Addition of nitrous oxide to the carbon dioxide pneumoperitoneum strongly decreases adhesion formation and the dose dependent adhesiogenic effect of blood in a laparoscopic mouse model
The addition of nitrous oxide to the carbon dioxide pneumoperitoneum strongly prevents adhesion formation in a laparoscopic mouse model, with a maximal effect from 5%–10% upward. Blood dose-dependently increases adhesion formation.
Roberta Corona, M.D., Ph.D., Maria Mercedes Binda, Ph.D., Karina Mailova, M.D., Ph.D., Jasper Verguts, M.D., Ph.D., Philippe R. Koninckx, M.D., Ph.D.
Volume 100, Issue 6, Pages 1777-1783, December 2013
To evaluate the effect of addition of nitrous oxide (N2O) to the carbon dioxide (CO2) pneumoperitoneum (PP) and the effect of blood, plasma, or red blood cells (RBCs) on postoperative adhesions in a laparoscopic mouse model.
Prospective randomized controlled trial.
University laboratory research center.
BALB/c female mice.
The effect of adding to the 60-minute CO2 PP 5%, 10%, 25%, 50%, or 100% N2O on adhesion formation was evaluated. Subsequently the effect of adding 1 mL blood, or RBCs, or plasma and the effect of adding different concentrations of blood were studied. Finally, the effect of adding 10% N2O, 4% O2, or both to the CO2 was evaluated in a control group and after addition of blood.
Main Outcome Measure(s):
Postoperative adhesions after 7 days.
N2O strongly reduces adhesion formation with a full effect at a concentration of 5% or 10%. Adhesions increase linearly with 0.125 mL to 1 mL blood. In both the control group and after adding blood, 10% N2O is the most effective factor in prevention of adhesions.
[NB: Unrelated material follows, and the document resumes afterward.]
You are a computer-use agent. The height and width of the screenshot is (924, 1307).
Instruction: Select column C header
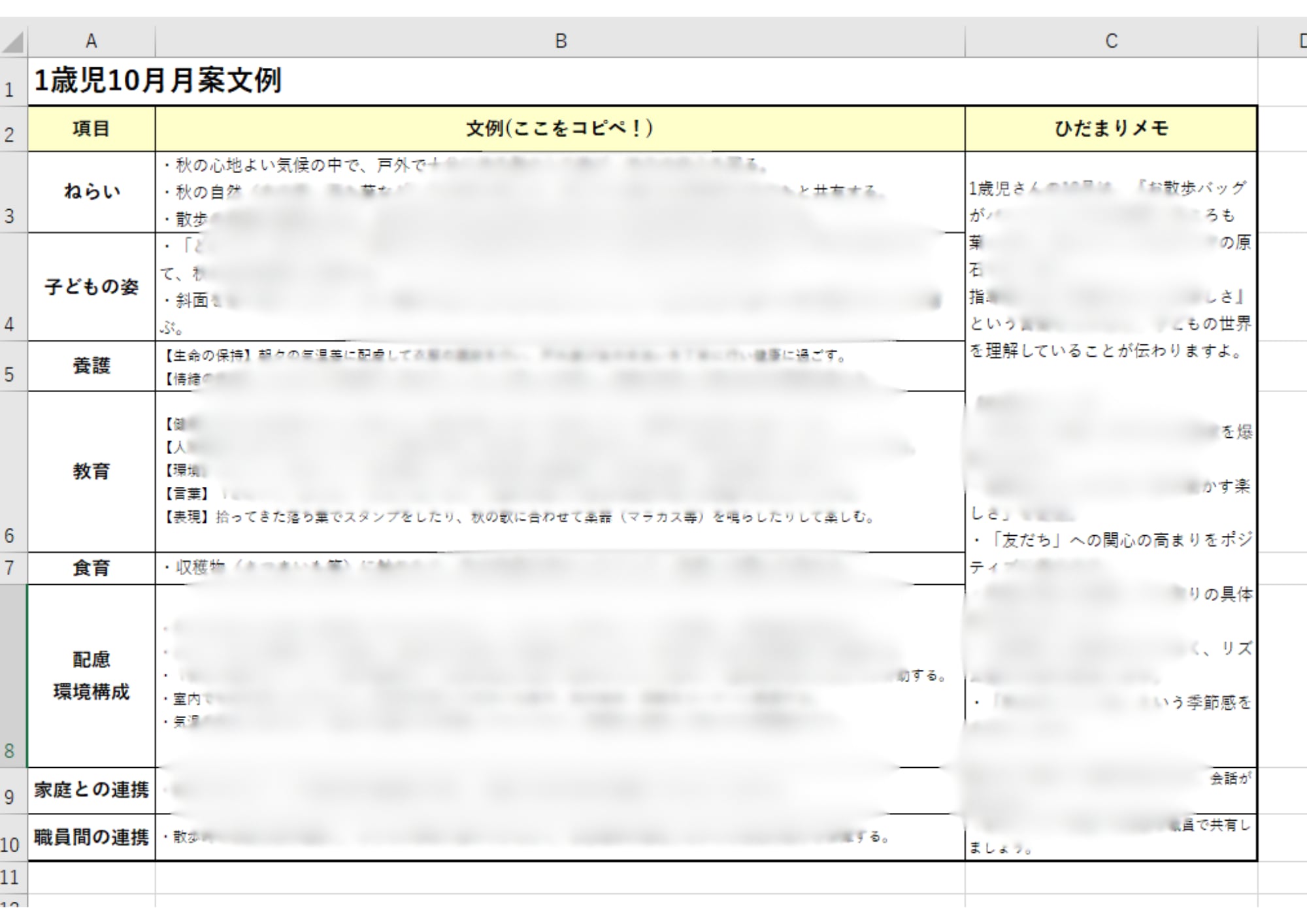coord(1111,42)
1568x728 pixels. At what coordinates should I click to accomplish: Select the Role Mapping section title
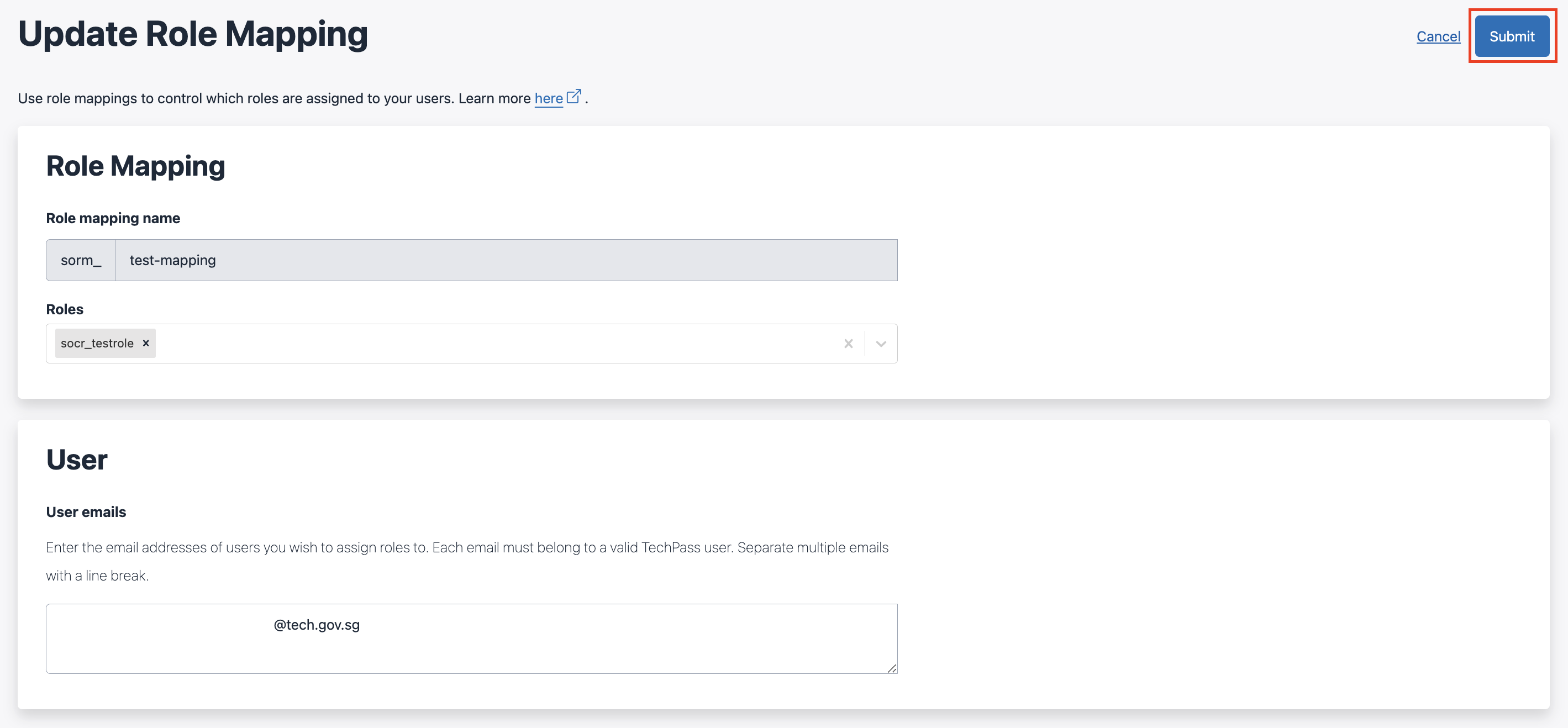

N2O, from concentrations of 5% upward, strongly prevents adhesion formation. Blood, mainly the plasma, increases adhesion formation. These data extend the concept of the role of acute inflammation and support the importance of good surgical practice with little bleeding and peritoneal cavity conditioning in adhesion prevention.